Object (i.e. non-primitive) values are supported. In the case of typed literals then a global TypeMapper registry determines what datatype representation to use for a given Object type. In the case of plain literals then the object will be stored in the lexical form given by its toString method. Factory objects, provided by the application, are needed in that case to covert the lexical form back into the appropriate object type.

Rule[edit]

Constructors
Rule(java.util.List<ClauseEntry> head, java.util.List<ClauseEntry> body)
Rule(java.lang.String name, ClauseEntry[] head, ClauseEntry[] body)
Rule(java.lang.String name, java.util.List<ClauseEntry> head, java.util.List<ClauseEntry> body)
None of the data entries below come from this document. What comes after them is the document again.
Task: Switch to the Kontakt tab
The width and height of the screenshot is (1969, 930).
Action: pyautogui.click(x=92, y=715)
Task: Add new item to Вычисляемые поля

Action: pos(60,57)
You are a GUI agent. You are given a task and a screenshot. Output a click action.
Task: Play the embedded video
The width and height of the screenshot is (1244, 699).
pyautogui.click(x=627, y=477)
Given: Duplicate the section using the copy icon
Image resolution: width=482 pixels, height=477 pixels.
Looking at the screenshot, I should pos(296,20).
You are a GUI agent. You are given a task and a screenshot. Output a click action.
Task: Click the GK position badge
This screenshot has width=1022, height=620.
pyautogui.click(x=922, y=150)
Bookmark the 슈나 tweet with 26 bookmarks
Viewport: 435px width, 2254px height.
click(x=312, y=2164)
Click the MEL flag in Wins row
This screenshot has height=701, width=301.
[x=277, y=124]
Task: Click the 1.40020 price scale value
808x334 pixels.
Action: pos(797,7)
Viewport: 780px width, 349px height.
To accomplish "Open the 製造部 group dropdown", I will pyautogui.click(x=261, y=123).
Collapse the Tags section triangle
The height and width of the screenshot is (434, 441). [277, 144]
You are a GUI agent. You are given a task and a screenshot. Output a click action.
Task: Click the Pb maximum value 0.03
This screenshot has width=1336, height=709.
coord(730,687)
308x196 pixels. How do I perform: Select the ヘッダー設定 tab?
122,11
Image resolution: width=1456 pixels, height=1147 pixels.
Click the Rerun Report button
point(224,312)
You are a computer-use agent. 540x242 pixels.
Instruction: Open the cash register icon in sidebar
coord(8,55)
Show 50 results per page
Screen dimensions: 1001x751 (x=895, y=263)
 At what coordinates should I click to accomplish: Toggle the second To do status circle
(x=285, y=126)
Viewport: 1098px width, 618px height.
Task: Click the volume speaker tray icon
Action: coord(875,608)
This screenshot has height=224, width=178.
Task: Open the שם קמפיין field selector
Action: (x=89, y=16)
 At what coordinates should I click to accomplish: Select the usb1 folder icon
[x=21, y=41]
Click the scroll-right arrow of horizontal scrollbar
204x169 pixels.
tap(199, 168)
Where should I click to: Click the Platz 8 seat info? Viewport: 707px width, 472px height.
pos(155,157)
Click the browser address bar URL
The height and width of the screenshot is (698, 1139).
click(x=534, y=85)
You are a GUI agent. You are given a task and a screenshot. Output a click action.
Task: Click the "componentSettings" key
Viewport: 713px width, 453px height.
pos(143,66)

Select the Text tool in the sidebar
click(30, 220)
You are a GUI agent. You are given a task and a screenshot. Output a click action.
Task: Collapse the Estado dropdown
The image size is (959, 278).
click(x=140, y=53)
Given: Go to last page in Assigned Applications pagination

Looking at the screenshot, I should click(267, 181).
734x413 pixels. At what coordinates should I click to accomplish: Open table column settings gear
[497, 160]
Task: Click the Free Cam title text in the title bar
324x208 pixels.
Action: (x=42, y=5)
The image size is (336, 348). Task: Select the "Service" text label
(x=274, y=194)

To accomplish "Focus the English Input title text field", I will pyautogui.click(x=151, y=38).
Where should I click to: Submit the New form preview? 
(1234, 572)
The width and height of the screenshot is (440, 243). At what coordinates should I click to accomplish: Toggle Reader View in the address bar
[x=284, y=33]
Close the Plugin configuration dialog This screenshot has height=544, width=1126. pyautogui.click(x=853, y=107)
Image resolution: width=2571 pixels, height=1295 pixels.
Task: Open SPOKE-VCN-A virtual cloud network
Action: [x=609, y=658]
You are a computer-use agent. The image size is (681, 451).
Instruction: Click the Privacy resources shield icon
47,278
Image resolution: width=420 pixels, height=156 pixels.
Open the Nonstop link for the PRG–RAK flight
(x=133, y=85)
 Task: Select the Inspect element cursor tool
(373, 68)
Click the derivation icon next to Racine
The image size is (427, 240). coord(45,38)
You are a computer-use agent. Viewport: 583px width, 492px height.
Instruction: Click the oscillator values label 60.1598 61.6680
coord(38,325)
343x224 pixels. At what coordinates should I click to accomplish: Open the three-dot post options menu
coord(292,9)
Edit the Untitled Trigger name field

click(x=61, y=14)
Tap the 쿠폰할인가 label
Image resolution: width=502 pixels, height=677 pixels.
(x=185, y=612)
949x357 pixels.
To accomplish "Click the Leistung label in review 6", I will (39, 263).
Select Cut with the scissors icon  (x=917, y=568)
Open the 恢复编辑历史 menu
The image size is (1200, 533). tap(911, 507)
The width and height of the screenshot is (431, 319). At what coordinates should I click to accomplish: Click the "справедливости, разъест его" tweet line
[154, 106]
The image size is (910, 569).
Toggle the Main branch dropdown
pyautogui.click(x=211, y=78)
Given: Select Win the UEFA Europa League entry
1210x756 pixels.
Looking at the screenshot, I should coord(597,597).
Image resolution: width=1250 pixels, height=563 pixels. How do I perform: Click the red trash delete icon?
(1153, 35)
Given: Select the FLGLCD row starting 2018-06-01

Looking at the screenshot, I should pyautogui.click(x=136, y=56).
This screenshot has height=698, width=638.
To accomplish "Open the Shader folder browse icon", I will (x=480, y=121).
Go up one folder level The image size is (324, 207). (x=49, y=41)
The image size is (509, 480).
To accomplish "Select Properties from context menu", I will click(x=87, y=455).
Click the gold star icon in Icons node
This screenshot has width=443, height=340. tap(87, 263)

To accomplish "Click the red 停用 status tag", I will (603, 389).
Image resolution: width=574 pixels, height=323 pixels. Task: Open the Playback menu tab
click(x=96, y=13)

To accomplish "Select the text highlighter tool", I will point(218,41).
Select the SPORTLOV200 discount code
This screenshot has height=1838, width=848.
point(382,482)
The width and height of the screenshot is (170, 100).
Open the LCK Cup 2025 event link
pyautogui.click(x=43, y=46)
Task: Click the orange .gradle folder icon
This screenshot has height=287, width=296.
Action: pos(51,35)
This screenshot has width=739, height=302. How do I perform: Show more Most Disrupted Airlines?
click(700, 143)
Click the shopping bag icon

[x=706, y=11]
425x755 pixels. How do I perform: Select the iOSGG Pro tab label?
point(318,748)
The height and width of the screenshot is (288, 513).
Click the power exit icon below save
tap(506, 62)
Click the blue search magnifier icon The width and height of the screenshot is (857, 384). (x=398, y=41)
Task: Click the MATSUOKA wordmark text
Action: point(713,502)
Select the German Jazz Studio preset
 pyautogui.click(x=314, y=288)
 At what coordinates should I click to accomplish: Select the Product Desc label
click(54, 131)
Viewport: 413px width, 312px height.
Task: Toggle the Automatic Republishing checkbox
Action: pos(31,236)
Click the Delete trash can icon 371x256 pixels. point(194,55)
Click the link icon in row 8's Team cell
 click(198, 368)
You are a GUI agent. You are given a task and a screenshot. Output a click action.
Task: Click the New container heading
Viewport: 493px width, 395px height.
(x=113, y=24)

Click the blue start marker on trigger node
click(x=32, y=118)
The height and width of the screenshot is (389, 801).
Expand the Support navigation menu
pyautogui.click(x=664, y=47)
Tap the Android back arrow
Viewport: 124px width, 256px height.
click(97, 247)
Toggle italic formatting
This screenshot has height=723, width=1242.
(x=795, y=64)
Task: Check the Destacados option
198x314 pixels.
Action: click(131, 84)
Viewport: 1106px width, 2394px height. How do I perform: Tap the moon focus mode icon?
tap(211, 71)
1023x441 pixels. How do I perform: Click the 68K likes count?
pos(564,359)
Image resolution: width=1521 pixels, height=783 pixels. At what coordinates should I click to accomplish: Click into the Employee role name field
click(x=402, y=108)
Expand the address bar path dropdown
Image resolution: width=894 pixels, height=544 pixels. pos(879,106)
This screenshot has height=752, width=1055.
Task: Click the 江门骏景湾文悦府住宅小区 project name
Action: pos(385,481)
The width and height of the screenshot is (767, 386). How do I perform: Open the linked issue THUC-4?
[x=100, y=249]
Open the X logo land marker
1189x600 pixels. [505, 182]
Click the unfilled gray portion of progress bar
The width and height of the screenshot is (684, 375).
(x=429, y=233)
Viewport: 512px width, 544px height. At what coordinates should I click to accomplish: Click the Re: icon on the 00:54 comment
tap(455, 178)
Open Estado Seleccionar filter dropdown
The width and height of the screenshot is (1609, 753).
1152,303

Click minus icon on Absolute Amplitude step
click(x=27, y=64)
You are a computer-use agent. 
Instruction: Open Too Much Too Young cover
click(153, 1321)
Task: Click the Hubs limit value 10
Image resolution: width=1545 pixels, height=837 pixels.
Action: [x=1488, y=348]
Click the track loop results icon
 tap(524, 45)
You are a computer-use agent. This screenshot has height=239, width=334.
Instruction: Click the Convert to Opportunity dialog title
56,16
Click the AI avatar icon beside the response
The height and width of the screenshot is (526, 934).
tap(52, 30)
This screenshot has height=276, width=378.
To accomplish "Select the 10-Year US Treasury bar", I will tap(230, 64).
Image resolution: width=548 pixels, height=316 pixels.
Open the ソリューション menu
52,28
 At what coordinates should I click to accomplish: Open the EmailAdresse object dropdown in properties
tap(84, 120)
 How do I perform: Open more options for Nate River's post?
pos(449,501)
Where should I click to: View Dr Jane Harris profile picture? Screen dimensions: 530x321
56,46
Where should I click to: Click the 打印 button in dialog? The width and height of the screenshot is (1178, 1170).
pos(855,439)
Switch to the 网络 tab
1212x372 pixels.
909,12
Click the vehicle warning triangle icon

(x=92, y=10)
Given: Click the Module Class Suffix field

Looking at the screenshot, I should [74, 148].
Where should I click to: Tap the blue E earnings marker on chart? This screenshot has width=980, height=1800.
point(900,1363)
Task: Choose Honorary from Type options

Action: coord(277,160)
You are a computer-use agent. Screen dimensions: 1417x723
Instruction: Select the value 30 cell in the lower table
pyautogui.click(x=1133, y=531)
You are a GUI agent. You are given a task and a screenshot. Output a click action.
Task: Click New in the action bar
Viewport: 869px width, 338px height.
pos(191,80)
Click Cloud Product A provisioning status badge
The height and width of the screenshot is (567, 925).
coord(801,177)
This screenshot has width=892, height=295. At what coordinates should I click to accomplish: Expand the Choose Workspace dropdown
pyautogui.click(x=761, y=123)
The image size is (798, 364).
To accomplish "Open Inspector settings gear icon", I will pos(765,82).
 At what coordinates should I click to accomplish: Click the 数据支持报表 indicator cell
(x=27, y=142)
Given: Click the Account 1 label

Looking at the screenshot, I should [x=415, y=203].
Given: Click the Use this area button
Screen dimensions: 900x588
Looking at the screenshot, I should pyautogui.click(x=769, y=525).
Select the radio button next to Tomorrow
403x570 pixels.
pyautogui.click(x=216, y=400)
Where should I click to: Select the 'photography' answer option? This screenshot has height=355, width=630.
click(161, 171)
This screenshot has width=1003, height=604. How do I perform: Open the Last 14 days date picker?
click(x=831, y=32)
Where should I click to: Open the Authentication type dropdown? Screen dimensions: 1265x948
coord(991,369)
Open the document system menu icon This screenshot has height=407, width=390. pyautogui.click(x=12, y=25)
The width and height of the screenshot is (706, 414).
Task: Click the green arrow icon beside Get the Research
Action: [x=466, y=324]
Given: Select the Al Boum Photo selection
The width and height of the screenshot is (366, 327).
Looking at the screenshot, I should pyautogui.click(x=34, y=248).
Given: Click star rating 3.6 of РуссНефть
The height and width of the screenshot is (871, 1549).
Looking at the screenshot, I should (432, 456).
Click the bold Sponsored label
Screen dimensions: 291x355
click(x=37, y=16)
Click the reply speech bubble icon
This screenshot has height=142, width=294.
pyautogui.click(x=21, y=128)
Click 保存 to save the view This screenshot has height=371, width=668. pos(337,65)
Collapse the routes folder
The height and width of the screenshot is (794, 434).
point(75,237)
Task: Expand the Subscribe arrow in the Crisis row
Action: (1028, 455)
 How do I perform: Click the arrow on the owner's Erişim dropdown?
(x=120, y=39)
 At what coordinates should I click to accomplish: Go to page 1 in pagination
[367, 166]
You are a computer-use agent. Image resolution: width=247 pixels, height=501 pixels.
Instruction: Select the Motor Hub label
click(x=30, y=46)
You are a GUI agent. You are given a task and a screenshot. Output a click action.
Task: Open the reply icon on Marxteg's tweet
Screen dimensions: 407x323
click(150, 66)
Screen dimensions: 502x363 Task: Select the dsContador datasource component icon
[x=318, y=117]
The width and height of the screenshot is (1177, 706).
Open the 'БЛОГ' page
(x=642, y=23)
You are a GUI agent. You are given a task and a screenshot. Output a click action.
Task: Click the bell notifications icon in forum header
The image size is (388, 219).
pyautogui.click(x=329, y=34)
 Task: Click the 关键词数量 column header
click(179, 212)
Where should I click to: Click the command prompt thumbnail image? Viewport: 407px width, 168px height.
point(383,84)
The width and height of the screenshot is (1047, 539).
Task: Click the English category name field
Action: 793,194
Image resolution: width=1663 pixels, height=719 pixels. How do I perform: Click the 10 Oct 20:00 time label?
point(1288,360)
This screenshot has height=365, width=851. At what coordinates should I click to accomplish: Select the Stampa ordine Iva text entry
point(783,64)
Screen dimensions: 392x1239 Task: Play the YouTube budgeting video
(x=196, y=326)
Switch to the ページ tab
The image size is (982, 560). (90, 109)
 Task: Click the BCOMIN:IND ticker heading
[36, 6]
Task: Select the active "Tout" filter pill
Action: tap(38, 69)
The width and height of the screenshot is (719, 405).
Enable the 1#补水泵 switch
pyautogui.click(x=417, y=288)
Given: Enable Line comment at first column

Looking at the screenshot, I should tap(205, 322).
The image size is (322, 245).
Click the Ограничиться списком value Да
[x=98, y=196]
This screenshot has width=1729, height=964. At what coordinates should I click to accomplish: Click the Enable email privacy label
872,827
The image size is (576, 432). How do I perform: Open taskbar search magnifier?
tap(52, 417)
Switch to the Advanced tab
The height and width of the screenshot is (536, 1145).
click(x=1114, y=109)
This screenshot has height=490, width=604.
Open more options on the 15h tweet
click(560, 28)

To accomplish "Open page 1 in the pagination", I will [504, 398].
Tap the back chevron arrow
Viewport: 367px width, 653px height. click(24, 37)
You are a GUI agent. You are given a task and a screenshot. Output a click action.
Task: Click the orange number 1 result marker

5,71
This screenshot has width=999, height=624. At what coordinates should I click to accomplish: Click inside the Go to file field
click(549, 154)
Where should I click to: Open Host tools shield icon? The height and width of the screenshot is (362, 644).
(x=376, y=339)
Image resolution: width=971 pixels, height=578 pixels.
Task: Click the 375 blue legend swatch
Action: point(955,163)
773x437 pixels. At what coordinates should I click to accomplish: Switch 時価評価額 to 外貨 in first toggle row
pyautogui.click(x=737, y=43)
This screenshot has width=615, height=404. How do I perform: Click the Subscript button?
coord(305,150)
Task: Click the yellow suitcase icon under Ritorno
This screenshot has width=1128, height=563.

Representation of a generic inference rule.

This represents the rule specification but most engines will compile this specification into an abstract machine or processing graph.

The rule specification comprises a list of antecendents (body) and a list of consequents (head). If there is more than one consequent then a backchainer should regard this as a shorthand for several rules, all with the same body but with a singleton head.

Each element in the head or body can be a TriplePattern, a Functor or a Rule. A TriplePattern is just a triple of Nodes but the Nodes can represent variables, wildcards and embedded functors - as well as constant uri or literal graph nodes. A functor comprises a functor name and a list of arguments. The arguments are Nodes of any type except functor nodes (there is no functor nesting). The functor name can be mapped into a registered java class that implements its semantics. Functors play three roles -

  • in heads they represent actions (procedural attachment)
  • in bodies they represent builtin predicates
  • in TriplePatterns they represent embedded structured literals that are used to cache matched subgraphs such as restriction specifications.

The equality contract for rules is that two rules are equal if each of terms (ClauseEntry objects) are equals and they have the same name, if any.

We include a trivial, recursive descent parser but this is just there to allow rules to be embedded in code. External rule syntax based on N3 and RDF could be developed. The embedded syntax supports rules such as:

[ (?C rdf:type *), guard(?C, ?P)  -> (?c rb:restriction some(?P, ?D)) ].
[ (?s owl:foo ?p) -> [ (?s owl:bar ?a) -> (?s ?p ?a) ] ].
[name: (?s owl:foo ?p) -> (?s ?p ?a)].

only built in namespaces are recognized as such, * is a wildcard node, ?c is a variable, name(node ... node) is a functor, (node node node) is a triple pattern, [..] is an embedded rule, commas are ignore and can be freely used as separators. Functor names may not end in ':'.